Cari açık enflasyon ve güçlü Türkiye

KASIM ayı enflasyon rakamları beklenenden de kötü geldi. Piyasa beklentisinin ortalaması yüzde 1.2 idi ama gelen rakam 1.7’yi bulunca, yıllık enflasyon da yüzde 9.5’e çıktı.

Özetle; Aralık ayı rakamıyla birlikte, artık “Türkiye’de çift haneli enflasyon”a geri dönülecek.
“Ha yüzde 9 olmuş, ha yüzde 10 ne farkeder?” denilebilir, haklılık payı vardır ama çift hanenin psikolojik olarak enflasyon beklentilerinin daha da yukarı çıkmasına neden olması bekleniyor. Zaten Merkez Bankası yönetimine ilişkin olarak enflasyonla mücadele konusunda ciddi endişeler oluşmuşken, çift haneye ulaşılması enflasyonist beklentileri azdıracaktır.
Çift haneli enflasyonun bir başka sonucu da, risk algısını yükseltecek olması. Dışarıdan gelen raporlarda yüksek cari açığın zaten ciddi risk unsuru olduğuna dikkat çekilirken enflasyonun da yeniden kontrolden çıkmasının bu raporlara yansıyan risk algısını artıracağı kesin gibi.
Siz yabancı yatırımcıların yerine kendinizi koyun; elinizdeki parayı, zaten cari açık problemi yaşayan, bunun üzerine enflasyonu da kontrolden çıkmış görüntüsü veren bir ülkeye yatırır mısınız?

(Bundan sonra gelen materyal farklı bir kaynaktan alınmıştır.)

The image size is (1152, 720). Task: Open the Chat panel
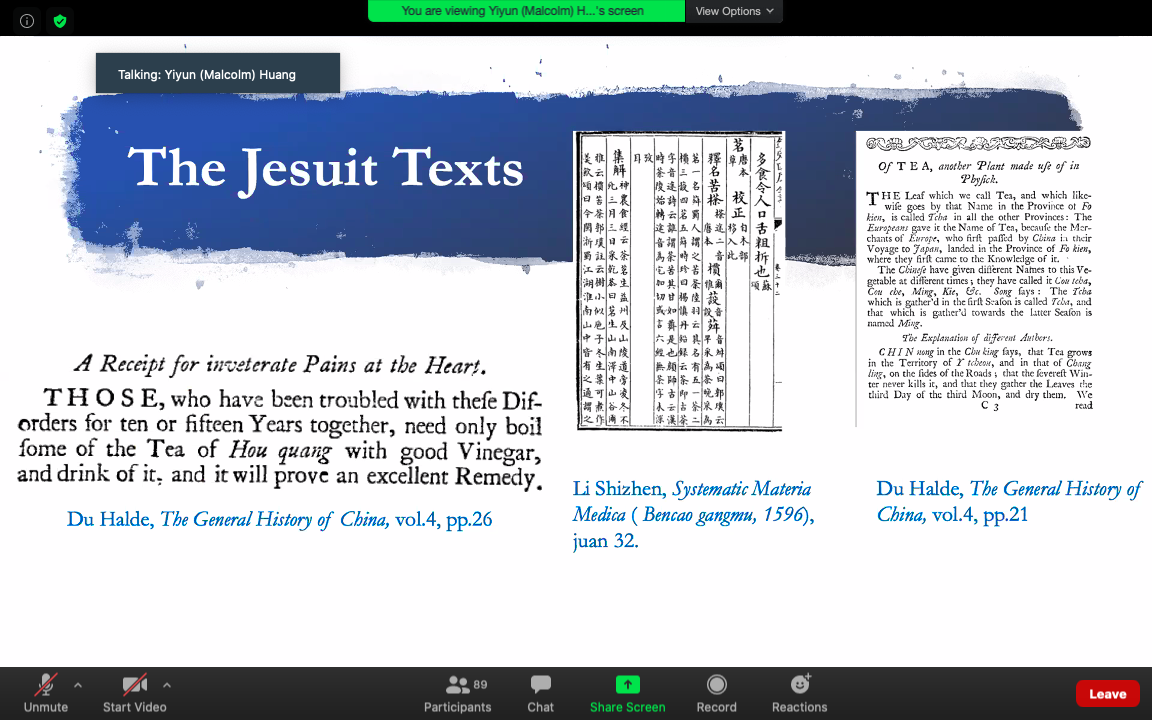(x=541, y=693)
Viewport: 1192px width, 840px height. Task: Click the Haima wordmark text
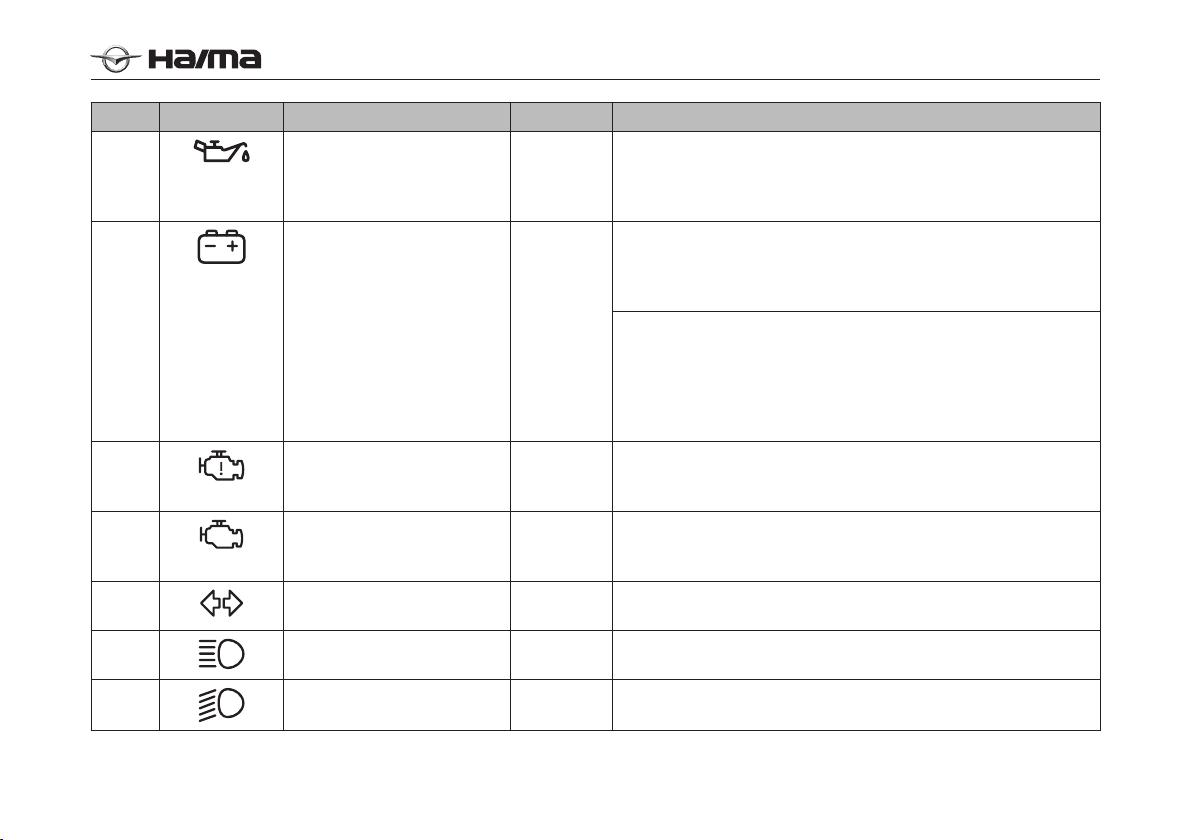(x=204, y=59)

Elbette alternatifi yoksa, risk primi dolayısıyla  getirisi fazlaysa, yine de yatırabilirsiniz, Ancak ekonomisi daha güçlü benzer ülkeler varsa, ya da konjonktürel olarak sıkıntıya girmiş ama ciddi paket açıklayan gelişmiş ülkeler varsa ve bunlar da  benzer getiriyi sağlıyorsa,  yatırmanız mümkün mü?
Yaşadığınız yüksek büyümeyi başkasının parasıyla sağladığınız için, sıcak para girişi yavaşladığında kurlarınız yükselmeye başladı. Kurlarınız yükselince de, bunun enflasyona katkısı büyük oldu. Bunu gördüğünüz halde, faiz gibi asıl parasal araçları da, politik nedenlerle kullanmadığınız için, kurları, dolayısıyla enflasyonu kontrolden kaçırdınız.
Yani kötü bir ekonomi yönetimi sergilediniz ve işler bu noktaya geldi.
Bundan sonra yapılacaklar belli; içtalebi ciddi biçimde kısacaksınız, büyümeyi iyice yavaşlatacaksınız, dolayısıyla yabancı para ihtiyacınızı da azaltıp, bir yandan cari açığı küçültecek, diğer yandan enflasyonu dizginleyeceksiniz.
Bunları yapmak yerine, yine Başbakandan korkarak, büyüme oranını yüzde 4’ün altına düşürmeyeceğim derseniz, harcamaları kısmazsanız, faiz gibi asıl parasal araçları kullanmaktan kaçarsanız, mevcut dengenin bozulduğuna  şahit olursunuz.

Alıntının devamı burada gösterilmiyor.